## Problem
Every line of the material that follows must be printed again exactly.

^^^^

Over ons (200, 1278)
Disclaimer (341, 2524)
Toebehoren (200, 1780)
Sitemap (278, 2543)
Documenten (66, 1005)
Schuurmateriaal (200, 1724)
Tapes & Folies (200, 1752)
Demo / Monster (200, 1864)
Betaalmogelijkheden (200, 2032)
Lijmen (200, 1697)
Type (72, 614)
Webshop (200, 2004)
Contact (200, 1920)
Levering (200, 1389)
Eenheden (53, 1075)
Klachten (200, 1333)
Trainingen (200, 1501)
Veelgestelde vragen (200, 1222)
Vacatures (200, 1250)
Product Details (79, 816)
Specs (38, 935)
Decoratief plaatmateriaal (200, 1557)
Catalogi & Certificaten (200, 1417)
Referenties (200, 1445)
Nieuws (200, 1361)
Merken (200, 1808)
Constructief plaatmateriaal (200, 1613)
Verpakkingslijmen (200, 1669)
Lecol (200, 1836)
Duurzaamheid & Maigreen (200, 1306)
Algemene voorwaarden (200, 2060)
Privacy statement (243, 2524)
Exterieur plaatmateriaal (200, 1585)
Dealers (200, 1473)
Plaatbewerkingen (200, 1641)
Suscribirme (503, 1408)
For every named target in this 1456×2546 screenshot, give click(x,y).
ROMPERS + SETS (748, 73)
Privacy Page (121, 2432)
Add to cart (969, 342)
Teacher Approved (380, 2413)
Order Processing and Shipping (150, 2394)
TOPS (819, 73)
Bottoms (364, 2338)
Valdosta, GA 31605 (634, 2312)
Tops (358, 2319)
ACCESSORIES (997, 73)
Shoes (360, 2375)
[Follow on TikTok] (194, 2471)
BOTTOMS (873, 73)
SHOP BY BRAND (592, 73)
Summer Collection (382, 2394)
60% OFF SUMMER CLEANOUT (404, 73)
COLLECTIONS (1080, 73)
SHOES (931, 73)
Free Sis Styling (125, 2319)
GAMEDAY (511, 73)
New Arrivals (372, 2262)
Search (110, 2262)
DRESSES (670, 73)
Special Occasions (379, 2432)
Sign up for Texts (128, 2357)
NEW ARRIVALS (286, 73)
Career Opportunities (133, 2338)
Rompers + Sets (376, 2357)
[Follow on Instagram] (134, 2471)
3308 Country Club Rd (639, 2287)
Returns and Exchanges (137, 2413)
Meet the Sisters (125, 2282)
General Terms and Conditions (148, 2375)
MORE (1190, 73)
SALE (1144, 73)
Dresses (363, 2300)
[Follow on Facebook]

^^^^

## Answer to this task
Over ons (200, 1278)
Disclaimer (341, 2524)
Toebehoren (200, 1780)
Sitemap (278, 2543)
Documenten (66, 1005)
Schuurmateriaal (200, 1724)
Tapes & Folies (200, 1752)
Demo / Monster (200, 1864)
Betaalmogelijkheden (200, 2032)
Lijmen (200, 1697)
Type (72, 614)
Webshop (200, 2004)
Contact (200, 1920)
Levering (200, 1389)
Eenheden (53, 1075)
Klachten (200, 1333)
Trainingen (200, 1501)
Veelgestelde vragen (200, 1222)
Vacatures (200, 1250)
Product Details (79, 816)
Specs (38, 935)
Decoratief plaatmateriaal (200, 1557)
Catalogi & Certificaten (200, 1417)
Referenties (200, 1445)
Nieuws (200, 1361)
Merken (200, 1808)
Constructief plaatmateriaal (200, 1613)
Verpakkingslijmen (200, 1669)
Lecol (200, 1836)
Duurzaamheid & Maigreen (200, 1306)
Algemene voorwaarden (200, 2060)
Privacy statement (243, 2524)
Exterieur plaatmateriaal (200, 1585)
Dealers (200, 1473)
Plaatbewerkingen (200, 1641)
Suscribirme (503, 1408)
For every named target in this 1456×2546 screenshot, give click(x,y).
ROMPERS + SETS (748, 73)
Privacy Page (121, 2432)
Add to cart (969, 342)
Teacher Approved (380, 2413)
Order Processing and Shipping (150, 2394)
TOPS (819, 73)
Bottoms (364, 2338)
Valdosta, GA 31605 (634, 2312)
Tops (358, 2319)
ACCESSORIES (997, 73)
Shoes (360, 2375)
[Follow on TikTok] (194, 2471)
BOTTOMS (873, 73)
SHOP BY BRAND (592, 73)
Summer Collection (382, 2394)
60% OFF SUMMER CLEANOUT (404, 73)
COLLECTIONS (1080, 73)
SHOES (931, 73)
Free Sis Styling (125, 2319)
GAMEDAY (511, 73)
New Arrivals (372, 2262)
Search (110, 2262)
DRESSES (670, 73)
Special Occasions (379, 2432)
Sign up for Texts (128, 2357)
NEW ARRIVALS (286, 73)
Career Opportunities (133, 2338)
Rompers + Sets (376, 2357)
[Follow on Instagram] (134, 2471)
3308 Country Club Rd (639, 2287)
Returns and Exchanges (137, 2413)
Meet the Sisters (125, 2282)
General Terms and Conditions (148, 2375)
MORE (1190, 73)
SALE (1144, 73)
Dresses (363, 2300)
[Follow on Facebook]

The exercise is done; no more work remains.